■ MATERIAL TO PROCESS ■
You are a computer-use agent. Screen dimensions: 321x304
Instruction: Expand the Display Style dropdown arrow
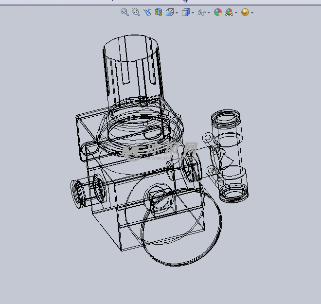click(193, 13)
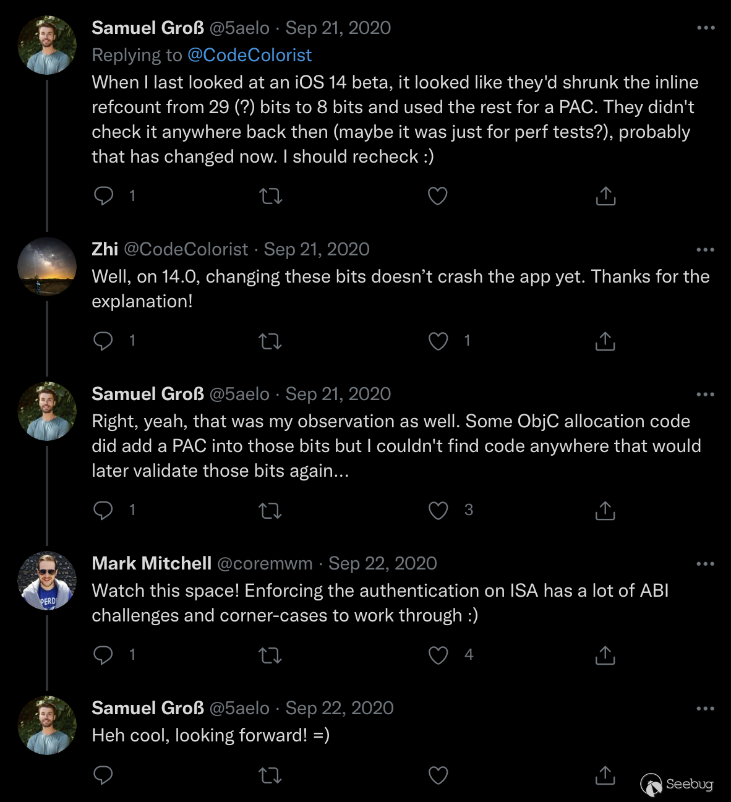731x802 pixels.
Task: Open the Sep 22, 2020 timestamp on Mark's tweet
Action: click(x=382, y=563)
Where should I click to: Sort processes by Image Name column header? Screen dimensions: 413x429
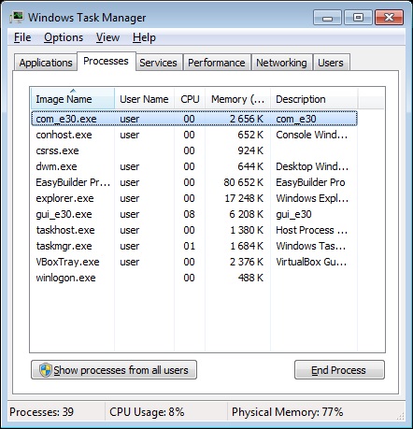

■ PROBLEM TO WORK ON ■
From the listing above, pick out each line where the word "dimensions" appears.

■ FINAL ANSWER ■
You are a computer-use agent. Screen dimensions: 321x304
Where should I click to: Sort processes by Image Name column header? Screen dimensions: 413x429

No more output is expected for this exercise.